Often patients will experience three phases of Cannabinoid Hyperemesis Syndrome (3,8):


  1. The Pre-emetic or Prodromal Phase:

  • Can last for months or years

  • Characterized by diffuse abdominal discomfort, feelings of agitation or stress, morning nausea, and fear of vomiting

  • May also include autonomic symptoms like flushing, sweating, and increased thirst

  • Often have increased use of marijuana to treat these symptoms

  1. Hyper-emetic Phase:

  • 24-48 hours

  • Multiple episodes of vomiting

  • Diffuse, severe abdominal pain

  1. Recovery Phase:

  • Begins with total cessation of cannabis

  • Often patients require a bowel regimen, IV fluids, and electrolyte replacement

  • Resolution of symptoms may take up to one month

Common complications of CHS include electrolyte disturbances, dehydration or AKI, and muscle cramps or spasms. Life threatening complications that have been documented include pneumomediastinum from ruptured esophagus, and electrolyte derangement causing seizure or arrythmia. Patients with suspected CHS should be offered counseling, resources, and follow-up for marijuana cessation. Treatment in the symptomatic phase involves symptomatic treatment and pharmaceuticals. It is often necessary to take a multi-faceted approach by giving dopamine antagonists, antihistamines, serotonin antagonists, antipsychotics, and topical capsaicin. Capsaicin is thought to work by transiently activating TRPV1 (which remember, is speculated to be downregulated by chronic marijuana use, and is thought to be the reason for the relief from incessant hot showering). It is a cream that can be applied to the fatty areas of the backs of the arms and abdomen up to 3 times daily, and is available in concentrations from 0.025% to 0.15%.





Pearls

  • Cannabinoid Hyperemesis Syndrome is increasing in frequency in the United States.

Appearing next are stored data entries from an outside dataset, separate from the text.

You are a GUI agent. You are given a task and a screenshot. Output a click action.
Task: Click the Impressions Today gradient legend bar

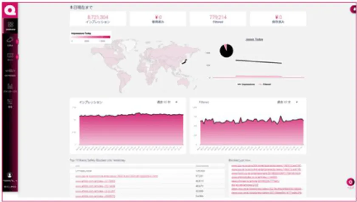[91, 37]
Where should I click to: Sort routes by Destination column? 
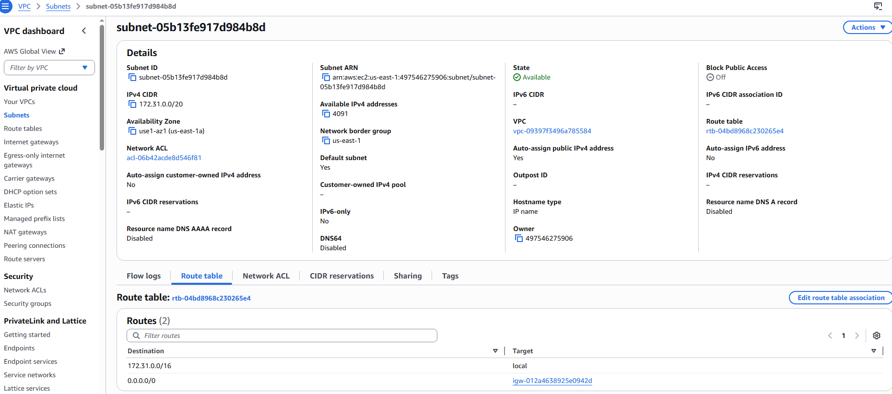tap(495, 351)
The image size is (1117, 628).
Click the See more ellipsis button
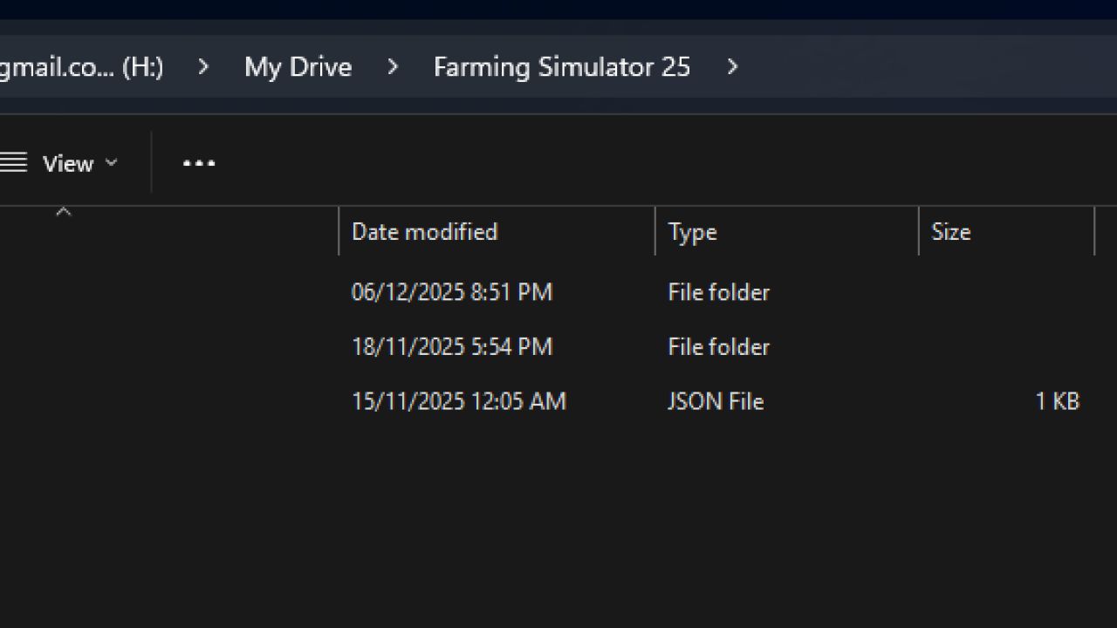point(199,163)
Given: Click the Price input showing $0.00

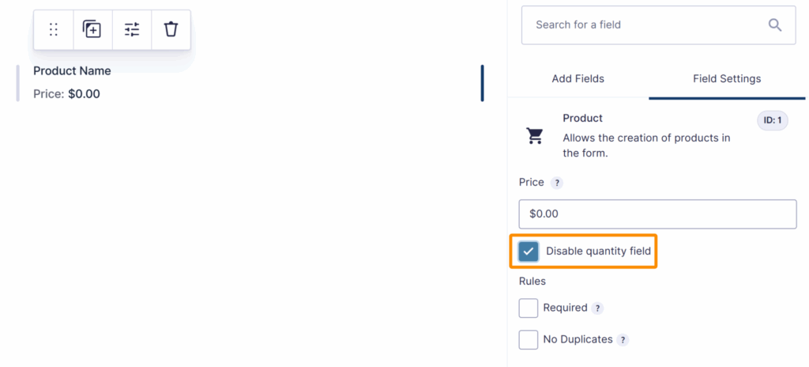Looking at the screenshot, I should pos(657,214).
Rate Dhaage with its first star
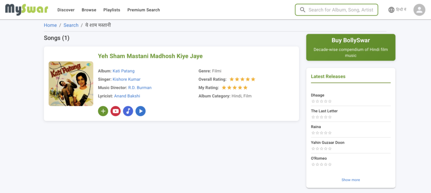431x193 pixels. 313,101
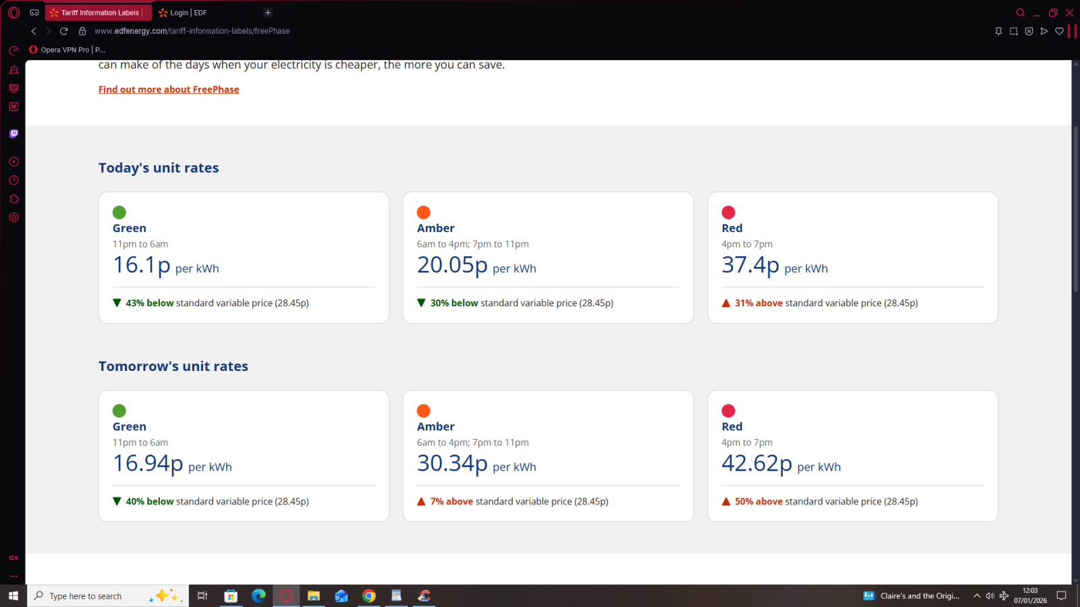Open sidebar Settings gear icon
The image size is (1080, 607).
[14, 218]
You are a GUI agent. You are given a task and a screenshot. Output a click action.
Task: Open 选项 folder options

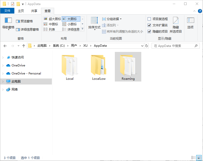tap(190, 23)
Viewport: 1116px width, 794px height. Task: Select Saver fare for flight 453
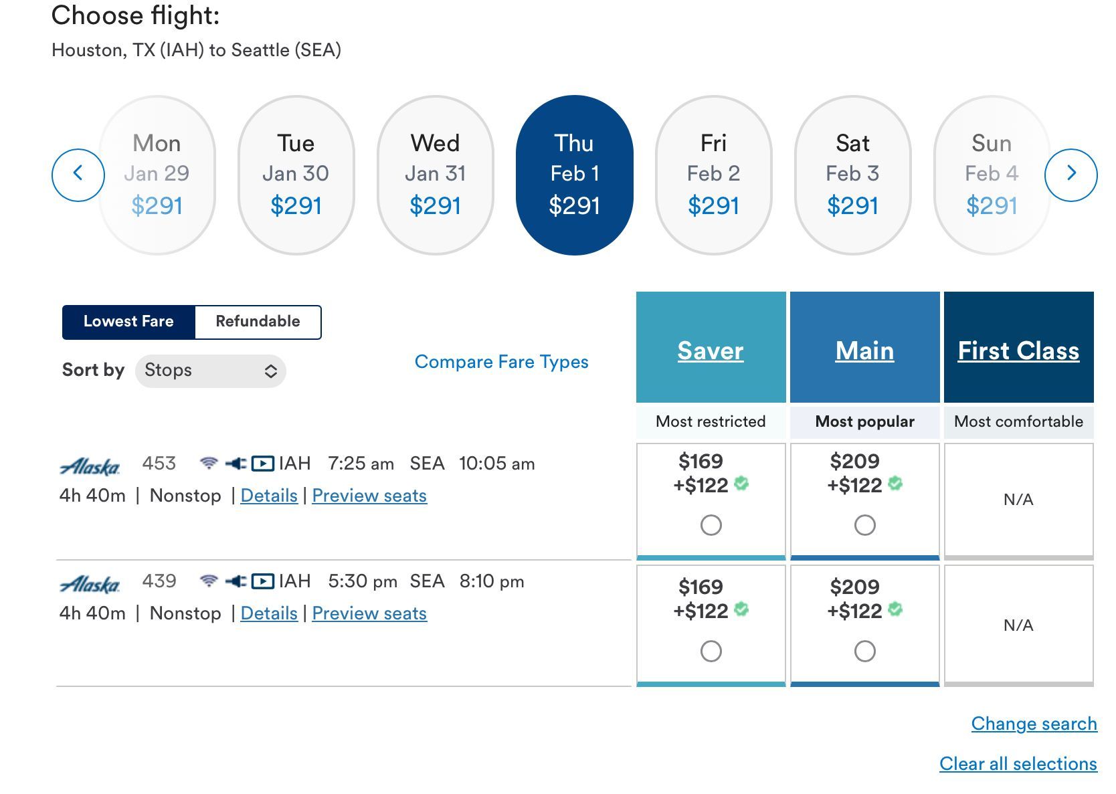(711, 525)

  • CHS is characterized by nausea, vomiting, abdominal pain and chronic cannabis use.

  • Consider CHS diagnosis in patients with recurrent presentations and negative abdominal pain work-ups.

  • Avoid opiates for CHS treatment.

  • Consider capsaicin cream, benzodiazepines, antiemetics and antipsychotics for treatment of CHS


Hope this was informative, and that everyone had a great weekend. See you in the ED this week.